给姐姐回信时,我夹了一封信给五哥,将玉似滢引二哥和黄真真私会不成,一定还有后招的事添油加醋极为夸张地说了一遍,鼓动他去国子监读书后紧缠着二哥别松懈。
想到他还在为我跑到定北的事生气,这么长时间只给我写过三封信,每次不过几个不咸不淡地“吃好喝好睡好”的话,我便吩咐景北和容翘去街上买些五哥喜欢的小玩意随信一道送回金隅去。

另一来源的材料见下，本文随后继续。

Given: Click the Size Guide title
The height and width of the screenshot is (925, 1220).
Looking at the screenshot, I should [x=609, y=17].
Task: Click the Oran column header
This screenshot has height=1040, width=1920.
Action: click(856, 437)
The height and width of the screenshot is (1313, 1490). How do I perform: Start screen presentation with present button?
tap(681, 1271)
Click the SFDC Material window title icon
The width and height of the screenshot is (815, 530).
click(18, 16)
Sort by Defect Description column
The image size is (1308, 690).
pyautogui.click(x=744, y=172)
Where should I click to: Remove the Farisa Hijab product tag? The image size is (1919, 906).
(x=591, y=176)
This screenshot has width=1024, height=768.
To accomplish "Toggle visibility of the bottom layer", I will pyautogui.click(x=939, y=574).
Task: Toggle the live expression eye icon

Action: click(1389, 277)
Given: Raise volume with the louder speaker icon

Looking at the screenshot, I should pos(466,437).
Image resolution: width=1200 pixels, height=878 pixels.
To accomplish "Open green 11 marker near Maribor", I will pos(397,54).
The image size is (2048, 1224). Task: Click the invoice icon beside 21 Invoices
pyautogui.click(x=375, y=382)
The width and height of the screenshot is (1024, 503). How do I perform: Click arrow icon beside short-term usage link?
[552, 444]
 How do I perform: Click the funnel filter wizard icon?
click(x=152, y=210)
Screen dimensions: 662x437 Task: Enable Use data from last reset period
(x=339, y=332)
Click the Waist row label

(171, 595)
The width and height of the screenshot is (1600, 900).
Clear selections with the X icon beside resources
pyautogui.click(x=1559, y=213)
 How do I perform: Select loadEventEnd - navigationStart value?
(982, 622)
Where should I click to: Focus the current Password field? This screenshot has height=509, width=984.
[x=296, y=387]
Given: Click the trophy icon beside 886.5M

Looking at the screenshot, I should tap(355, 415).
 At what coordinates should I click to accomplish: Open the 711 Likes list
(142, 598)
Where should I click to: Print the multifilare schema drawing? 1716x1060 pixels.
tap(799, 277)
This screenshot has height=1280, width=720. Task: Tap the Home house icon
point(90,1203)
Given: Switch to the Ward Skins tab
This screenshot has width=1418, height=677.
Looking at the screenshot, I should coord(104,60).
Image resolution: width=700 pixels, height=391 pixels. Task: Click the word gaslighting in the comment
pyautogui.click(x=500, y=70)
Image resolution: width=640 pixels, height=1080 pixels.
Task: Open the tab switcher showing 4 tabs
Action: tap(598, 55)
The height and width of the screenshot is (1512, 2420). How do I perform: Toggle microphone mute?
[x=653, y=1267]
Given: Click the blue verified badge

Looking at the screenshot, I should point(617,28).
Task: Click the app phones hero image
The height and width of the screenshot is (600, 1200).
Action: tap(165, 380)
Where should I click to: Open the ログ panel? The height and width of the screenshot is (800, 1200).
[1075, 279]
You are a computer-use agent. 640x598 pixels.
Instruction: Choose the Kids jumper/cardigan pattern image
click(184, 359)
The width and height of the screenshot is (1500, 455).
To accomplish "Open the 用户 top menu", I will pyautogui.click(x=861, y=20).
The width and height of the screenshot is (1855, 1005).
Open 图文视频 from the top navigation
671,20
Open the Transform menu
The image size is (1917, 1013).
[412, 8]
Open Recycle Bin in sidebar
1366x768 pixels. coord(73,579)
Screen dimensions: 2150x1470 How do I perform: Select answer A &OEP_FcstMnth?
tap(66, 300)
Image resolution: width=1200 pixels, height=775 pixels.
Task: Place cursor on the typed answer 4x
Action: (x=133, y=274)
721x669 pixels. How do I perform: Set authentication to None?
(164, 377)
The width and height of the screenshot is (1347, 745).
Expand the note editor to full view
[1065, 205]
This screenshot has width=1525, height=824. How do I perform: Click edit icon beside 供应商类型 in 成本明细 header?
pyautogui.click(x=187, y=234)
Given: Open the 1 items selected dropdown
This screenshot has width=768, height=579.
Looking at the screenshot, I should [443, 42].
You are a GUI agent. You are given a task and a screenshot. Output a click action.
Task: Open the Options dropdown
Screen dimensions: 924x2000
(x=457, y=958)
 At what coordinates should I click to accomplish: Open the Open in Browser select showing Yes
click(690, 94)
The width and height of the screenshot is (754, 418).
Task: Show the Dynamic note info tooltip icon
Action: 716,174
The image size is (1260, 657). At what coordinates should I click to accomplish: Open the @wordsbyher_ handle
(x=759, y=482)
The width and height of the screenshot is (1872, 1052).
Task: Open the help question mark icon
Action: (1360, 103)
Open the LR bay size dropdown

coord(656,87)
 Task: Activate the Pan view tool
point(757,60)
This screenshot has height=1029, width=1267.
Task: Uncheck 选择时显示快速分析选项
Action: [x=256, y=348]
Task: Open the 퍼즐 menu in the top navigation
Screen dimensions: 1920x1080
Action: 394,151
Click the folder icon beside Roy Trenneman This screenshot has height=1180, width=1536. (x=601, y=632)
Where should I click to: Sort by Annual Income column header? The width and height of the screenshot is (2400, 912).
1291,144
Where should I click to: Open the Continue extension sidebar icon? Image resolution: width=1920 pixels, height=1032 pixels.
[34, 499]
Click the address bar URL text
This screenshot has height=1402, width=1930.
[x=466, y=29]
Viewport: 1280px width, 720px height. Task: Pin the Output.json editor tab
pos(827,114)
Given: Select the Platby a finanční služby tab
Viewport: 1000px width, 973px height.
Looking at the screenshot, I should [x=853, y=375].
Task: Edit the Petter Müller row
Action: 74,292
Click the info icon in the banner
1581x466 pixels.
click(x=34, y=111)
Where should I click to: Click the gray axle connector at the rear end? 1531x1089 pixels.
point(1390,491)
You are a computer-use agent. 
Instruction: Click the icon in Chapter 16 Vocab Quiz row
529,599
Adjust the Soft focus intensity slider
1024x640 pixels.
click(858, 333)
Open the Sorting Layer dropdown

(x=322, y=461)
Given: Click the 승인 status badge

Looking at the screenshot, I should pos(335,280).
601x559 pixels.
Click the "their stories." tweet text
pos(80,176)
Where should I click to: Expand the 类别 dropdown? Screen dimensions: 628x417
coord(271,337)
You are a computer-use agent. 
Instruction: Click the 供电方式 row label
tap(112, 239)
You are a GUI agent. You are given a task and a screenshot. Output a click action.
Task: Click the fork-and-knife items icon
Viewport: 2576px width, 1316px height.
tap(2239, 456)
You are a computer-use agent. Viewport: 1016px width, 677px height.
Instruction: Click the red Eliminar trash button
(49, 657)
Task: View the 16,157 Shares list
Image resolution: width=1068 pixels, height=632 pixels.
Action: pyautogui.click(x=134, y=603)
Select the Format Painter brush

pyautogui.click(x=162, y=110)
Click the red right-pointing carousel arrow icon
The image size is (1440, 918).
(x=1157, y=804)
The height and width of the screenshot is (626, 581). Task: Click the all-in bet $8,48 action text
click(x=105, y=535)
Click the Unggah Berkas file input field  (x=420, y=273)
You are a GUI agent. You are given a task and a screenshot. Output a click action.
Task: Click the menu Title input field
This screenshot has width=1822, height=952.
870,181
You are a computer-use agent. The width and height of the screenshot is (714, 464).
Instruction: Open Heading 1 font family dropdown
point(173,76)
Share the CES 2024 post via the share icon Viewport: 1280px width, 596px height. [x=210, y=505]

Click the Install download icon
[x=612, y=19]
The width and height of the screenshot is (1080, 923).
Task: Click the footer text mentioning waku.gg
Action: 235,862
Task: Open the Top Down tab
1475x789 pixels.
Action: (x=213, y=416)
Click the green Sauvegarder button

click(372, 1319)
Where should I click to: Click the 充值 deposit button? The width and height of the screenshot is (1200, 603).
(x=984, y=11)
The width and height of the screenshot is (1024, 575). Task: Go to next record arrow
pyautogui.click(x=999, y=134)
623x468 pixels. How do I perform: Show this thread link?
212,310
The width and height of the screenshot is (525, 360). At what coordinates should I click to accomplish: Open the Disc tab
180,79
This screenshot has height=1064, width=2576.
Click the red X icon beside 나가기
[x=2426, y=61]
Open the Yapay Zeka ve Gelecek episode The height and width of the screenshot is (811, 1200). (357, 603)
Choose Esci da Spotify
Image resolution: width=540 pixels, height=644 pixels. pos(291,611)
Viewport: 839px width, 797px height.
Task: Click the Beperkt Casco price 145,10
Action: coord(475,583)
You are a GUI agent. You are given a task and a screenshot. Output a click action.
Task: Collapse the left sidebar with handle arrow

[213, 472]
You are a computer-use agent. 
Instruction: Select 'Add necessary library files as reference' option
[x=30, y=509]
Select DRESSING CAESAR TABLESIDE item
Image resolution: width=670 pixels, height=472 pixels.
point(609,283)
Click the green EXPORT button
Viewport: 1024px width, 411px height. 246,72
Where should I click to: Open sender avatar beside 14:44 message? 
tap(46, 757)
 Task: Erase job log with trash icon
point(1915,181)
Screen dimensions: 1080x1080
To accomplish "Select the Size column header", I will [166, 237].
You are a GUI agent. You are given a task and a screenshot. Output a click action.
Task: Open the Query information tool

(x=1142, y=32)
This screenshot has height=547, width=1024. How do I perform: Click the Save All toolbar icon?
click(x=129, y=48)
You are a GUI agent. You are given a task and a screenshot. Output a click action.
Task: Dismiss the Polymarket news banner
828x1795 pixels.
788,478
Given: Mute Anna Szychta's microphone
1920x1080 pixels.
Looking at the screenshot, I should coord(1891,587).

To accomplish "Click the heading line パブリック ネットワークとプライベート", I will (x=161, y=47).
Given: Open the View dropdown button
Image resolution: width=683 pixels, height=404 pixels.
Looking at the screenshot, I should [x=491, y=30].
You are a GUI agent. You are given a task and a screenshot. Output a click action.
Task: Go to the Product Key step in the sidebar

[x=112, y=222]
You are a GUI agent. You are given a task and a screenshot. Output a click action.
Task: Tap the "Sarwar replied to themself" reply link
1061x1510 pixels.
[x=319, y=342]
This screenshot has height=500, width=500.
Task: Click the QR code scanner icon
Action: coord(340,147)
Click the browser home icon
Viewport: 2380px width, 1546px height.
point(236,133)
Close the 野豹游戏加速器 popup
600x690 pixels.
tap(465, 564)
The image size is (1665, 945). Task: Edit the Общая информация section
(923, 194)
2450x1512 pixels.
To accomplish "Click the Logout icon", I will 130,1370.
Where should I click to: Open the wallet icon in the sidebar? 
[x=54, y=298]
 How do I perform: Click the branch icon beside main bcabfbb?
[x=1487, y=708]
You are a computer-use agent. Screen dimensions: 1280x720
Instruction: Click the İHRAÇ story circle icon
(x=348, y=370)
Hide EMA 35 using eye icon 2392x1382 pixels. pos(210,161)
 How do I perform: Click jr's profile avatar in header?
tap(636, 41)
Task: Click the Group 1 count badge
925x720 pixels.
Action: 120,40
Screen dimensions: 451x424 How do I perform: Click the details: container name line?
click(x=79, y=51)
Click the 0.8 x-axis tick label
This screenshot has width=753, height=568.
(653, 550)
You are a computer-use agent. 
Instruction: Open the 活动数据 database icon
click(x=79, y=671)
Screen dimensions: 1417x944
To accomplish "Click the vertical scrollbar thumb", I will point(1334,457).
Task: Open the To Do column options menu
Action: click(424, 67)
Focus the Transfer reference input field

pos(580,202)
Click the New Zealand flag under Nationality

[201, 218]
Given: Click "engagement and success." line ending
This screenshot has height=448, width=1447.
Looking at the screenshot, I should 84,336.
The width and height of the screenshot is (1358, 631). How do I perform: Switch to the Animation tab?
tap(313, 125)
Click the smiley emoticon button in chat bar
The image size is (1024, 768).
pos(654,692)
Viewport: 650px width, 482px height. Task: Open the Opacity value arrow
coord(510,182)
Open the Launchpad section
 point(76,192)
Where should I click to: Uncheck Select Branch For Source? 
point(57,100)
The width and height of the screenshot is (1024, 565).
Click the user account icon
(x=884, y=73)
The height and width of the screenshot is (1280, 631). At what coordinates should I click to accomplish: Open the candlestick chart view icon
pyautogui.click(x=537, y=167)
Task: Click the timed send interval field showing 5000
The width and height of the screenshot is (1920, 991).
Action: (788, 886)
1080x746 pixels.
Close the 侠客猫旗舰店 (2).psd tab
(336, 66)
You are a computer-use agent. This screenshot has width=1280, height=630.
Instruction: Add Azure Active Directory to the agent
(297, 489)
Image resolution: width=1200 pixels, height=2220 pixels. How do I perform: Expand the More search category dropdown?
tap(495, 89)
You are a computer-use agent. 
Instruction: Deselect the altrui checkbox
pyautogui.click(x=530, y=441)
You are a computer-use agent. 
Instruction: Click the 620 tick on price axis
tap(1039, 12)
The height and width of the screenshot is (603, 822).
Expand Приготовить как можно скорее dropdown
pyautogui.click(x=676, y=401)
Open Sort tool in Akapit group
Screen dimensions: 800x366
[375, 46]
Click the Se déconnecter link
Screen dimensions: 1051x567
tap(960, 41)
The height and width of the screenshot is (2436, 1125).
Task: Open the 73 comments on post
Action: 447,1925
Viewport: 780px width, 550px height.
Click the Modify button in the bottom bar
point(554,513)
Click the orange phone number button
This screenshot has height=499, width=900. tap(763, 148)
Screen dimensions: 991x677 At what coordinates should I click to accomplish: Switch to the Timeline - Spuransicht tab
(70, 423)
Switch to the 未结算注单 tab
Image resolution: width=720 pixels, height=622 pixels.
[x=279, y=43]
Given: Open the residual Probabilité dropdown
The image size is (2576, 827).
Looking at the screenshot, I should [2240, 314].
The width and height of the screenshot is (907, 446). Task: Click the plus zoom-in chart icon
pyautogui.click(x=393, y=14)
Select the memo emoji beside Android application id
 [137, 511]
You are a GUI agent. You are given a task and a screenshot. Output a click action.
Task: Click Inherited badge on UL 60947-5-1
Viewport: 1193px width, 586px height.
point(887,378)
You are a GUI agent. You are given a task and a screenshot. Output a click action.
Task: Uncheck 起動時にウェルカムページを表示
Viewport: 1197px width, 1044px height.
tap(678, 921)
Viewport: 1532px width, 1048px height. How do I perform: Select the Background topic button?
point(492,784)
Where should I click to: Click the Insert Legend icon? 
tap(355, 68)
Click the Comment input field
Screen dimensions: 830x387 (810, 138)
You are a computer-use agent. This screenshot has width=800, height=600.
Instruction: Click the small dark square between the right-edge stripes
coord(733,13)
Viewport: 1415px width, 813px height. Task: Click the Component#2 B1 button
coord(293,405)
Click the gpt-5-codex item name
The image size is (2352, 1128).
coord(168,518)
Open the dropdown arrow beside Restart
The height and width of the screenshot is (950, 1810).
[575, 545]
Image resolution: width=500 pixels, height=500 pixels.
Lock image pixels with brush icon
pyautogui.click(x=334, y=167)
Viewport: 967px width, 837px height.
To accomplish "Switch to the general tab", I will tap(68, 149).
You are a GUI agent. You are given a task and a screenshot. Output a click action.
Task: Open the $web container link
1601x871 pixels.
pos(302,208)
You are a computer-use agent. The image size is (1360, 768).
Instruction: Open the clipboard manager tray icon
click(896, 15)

没想到他们俩买东西的差事办的不怎么样,惹祸的能耐倒是不小。俩人在买灰鼠皮的时候跟人起了争执,若不是遇上了进城办事的彭聪,非得被人送到府台衙门去不可。
彭聪送他们回来的时候,景北下巴上一片青紫不敢看我,容翘倒是精神头儿十足,掐着腰朝我告状。
“小姐!他们说前些日子在城里放火的哲汗鞑子是将军故意放进来的,这不是胡说八道吗!”
彭聪闻言一脸尴尬,其实大家心知肚明这话确实没错。不过这桩事做的隐秘,若无人外传怎么会有人议论呢?只是当着彭聪的面我不能说什么,毕竟在外人眼里我只是个孩子,等彭聪带人走了,才吩咐容平去给田异传话,没想到容平刚出去小半个时辰就一脸严肃跑回来了。
“二小姐,外头戒严了。”
我不解道:“戒严?方才不还好好的,怎么突然就戒严了?”
容平道:“路上全都是官兵,奴婢遇见了厉捕头,可是问他他不肯说,还亲自带人把奴婢送回来了,方才厉捕头又跟椋叔说了好一会儿话,然后椋叔就封了前后门,还把景北从床上拽起来去守门,他自己带着护院去后门了。”
我刚想出去看看,就见申嬷嬷带人进了院子,说城里混进了流匪,爹娘还有兄长都帮着衙门抓人去了,让我熄了灯早点休息。
这种情况哪能睡得着?
申嬷嬷不由分说熄了灯,搬了个椅子端着热茶在我门口坐了一宿。我则和容平、容翘三个人披着毛毯在床上坐了一整晚,等到鸡鸣声起申嬷嬷才带人走了。
未等容平出去查探,景北便先回来了,一边揉着下巴一边道:“说什么混进来流匪,其实是住在驿馆那位鞑子王子遇刺,丑时前后椋叔偷偷把人抬进流芳院去了。”
我吓了一跳,勒林怎么会遇刺?忙问道:“伤势如何?”
景北摇头道:“没看见,椋叔亲自守着,谁能混进去呀?我可没那个本事。”
“我爹娘呢?还有大哥可回来了?”
景北再次摇摇头,道:“没有,天亮前大少爷倒是回来一趟,进去好半天才出来,我本来想上去问问的,可是大少爷那脸色太吓人了,实在不敢问。”
容翘撇撇嘴,嫌弃道:“怂货,你是怕被大少爷踹吧?”
“你不怂,你去啊!”景北不高兴道,“我从小在大少爷身边伺候,还没见过他脸色那么黑呢!从前被哲汗鞑子伏击都没这么难看!”
容翘还要说话,被容平推了一下才闭上了嘴,我朝景北又问道:“城中如何?还戒严吗?”